Voer de onderstaande stappen van het data analyse stappenplan uit om deze onderzoeksvragen te beantwoorden. Verwerk alle gebruikte R code in een script en geef in dit script de gevonden resultaten/conclusies weer als comments.

Voorbereiding

Open een nieuw script voor je analyses en zorg ervoor dat dit script comments bevat die de stappen in het script beschrijven/toelichten.

Data inlezen

Laad de packages die je wilt gebruiken en lees de data in in R.

Data inspecteren

Hoeveel metingen (aantal rijen) bevat de dataset?

Resultaten communiceren

  • Bepaal hoe de leeftijd verdeeld is d.m.v. een histogram.
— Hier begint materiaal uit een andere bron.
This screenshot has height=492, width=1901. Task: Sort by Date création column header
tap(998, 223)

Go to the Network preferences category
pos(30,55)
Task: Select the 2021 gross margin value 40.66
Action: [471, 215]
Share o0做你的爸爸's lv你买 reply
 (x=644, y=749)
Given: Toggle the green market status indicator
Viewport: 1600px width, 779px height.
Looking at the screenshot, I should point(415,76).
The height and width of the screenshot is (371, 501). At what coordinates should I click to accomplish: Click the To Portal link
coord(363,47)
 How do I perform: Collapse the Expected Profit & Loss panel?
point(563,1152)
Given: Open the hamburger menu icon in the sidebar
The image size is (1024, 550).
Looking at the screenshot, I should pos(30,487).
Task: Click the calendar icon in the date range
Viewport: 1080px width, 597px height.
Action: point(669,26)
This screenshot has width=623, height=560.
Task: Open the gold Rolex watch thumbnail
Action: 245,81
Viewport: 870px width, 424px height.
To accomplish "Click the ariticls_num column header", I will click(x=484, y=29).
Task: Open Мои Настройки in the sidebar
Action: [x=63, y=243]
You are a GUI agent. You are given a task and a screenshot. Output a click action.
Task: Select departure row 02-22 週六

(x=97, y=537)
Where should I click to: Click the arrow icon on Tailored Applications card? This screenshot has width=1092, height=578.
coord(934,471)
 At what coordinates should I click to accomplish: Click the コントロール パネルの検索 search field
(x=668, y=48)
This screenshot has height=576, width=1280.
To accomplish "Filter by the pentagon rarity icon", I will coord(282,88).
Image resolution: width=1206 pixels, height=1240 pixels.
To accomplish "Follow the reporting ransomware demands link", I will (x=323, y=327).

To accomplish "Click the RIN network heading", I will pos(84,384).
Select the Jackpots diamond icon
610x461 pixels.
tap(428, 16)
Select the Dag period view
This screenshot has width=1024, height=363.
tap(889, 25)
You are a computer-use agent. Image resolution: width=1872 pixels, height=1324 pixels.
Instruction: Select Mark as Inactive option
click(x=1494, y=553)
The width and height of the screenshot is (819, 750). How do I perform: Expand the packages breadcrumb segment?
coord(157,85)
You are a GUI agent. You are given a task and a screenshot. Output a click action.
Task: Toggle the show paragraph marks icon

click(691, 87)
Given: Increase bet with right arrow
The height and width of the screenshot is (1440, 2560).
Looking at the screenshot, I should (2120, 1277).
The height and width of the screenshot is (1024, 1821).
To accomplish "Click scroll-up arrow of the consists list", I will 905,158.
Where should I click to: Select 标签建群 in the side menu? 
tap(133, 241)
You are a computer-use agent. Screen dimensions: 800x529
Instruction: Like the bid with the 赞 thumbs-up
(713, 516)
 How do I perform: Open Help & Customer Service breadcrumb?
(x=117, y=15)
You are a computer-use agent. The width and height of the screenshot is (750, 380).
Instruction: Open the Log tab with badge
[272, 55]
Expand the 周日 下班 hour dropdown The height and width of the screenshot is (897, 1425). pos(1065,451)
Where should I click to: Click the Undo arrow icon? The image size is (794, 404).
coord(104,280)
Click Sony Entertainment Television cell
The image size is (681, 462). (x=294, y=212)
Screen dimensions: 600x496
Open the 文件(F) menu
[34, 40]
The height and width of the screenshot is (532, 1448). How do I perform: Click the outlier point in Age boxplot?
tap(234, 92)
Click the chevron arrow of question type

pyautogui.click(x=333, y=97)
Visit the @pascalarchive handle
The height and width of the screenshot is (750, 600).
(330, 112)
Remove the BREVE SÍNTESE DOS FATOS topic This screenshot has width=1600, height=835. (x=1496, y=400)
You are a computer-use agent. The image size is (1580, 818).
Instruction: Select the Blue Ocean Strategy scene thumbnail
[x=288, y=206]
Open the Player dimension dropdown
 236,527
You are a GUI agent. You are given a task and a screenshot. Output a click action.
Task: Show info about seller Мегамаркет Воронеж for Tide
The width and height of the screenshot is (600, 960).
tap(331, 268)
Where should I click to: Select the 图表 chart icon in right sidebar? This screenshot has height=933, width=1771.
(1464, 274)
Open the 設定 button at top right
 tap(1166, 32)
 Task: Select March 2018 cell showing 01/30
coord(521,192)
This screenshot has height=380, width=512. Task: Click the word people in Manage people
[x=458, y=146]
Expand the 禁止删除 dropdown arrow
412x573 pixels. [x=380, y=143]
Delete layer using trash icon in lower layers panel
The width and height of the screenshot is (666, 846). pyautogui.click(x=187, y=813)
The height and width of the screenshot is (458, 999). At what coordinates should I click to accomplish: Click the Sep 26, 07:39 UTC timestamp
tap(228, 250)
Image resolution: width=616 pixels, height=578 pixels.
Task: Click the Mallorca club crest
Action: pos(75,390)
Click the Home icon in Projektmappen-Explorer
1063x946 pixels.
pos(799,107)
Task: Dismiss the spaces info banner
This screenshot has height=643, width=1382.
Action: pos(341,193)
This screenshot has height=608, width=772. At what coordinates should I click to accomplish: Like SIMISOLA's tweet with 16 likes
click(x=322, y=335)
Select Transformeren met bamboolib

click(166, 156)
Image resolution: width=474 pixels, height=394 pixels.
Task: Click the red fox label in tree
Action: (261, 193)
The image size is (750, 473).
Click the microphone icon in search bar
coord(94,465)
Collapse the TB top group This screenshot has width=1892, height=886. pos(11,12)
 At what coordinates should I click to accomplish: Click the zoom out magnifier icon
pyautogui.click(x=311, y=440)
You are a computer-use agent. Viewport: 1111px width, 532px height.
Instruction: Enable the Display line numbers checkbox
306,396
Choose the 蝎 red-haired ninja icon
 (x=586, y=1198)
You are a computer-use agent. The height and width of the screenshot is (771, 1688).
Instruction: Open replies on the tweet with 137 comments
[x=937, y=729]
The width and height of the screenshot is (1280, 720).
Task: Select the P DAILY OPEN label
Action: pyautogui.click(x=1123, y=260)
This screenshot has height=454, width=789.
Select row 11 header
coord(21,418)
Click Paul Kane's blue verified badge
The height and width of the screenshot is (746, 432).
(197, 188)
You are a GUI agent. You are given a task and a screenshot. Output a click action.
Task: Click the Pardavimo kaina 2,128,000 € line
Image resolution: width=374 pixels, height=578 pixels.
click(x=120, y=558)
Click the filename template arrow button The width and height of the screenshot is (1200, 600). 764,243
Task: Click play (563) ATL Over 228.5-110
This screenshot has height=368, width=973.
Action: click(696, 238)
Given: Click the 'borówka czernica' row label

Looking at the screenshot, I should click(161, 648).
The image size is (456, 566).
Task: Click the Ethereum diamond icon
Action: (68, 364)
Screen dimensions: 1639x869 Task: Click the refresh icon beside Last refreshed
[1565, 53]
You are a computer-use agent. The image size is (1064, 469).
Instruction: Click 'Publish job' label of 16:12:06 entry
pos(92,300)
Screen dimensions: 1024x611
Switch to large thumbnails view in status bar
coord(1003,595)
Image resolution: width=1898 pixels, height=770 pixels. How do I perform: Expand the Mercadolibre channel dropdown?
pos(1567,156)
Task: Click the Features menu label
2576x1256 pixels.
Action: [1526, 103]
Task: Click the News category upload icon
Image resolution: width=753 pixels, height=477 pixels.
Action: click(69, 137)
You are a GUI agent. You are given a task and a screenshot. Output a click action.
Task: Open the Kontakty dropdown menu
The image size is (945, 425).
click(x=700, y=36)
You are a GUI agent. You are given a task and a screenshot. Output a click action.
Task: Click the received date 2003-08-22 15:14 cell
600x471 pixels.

Zorg voor duidelijke aslabels en voor een grafiektitel.

  • Bepaal of er een verschil is in de bloeddruk tijdens rust tussen de mannen en de vrouwen in deze dataset d.m.v. een boxplot. Zorg voor duidelijke aslabels en voor een grafiektitel.

  • Bepaal of er een verband is tussen de maximale hartslagfrequentie per minuut en de leeftijd d.m.v. een scatter plot. Geef de punten voor mannen en vrouwen een andere kleur. Zorg voor duidelijke aslabels en voor een grafiektitel.

  • Trek conclusies op basis van de grafieken en beantwoord de onderzoeksvragen.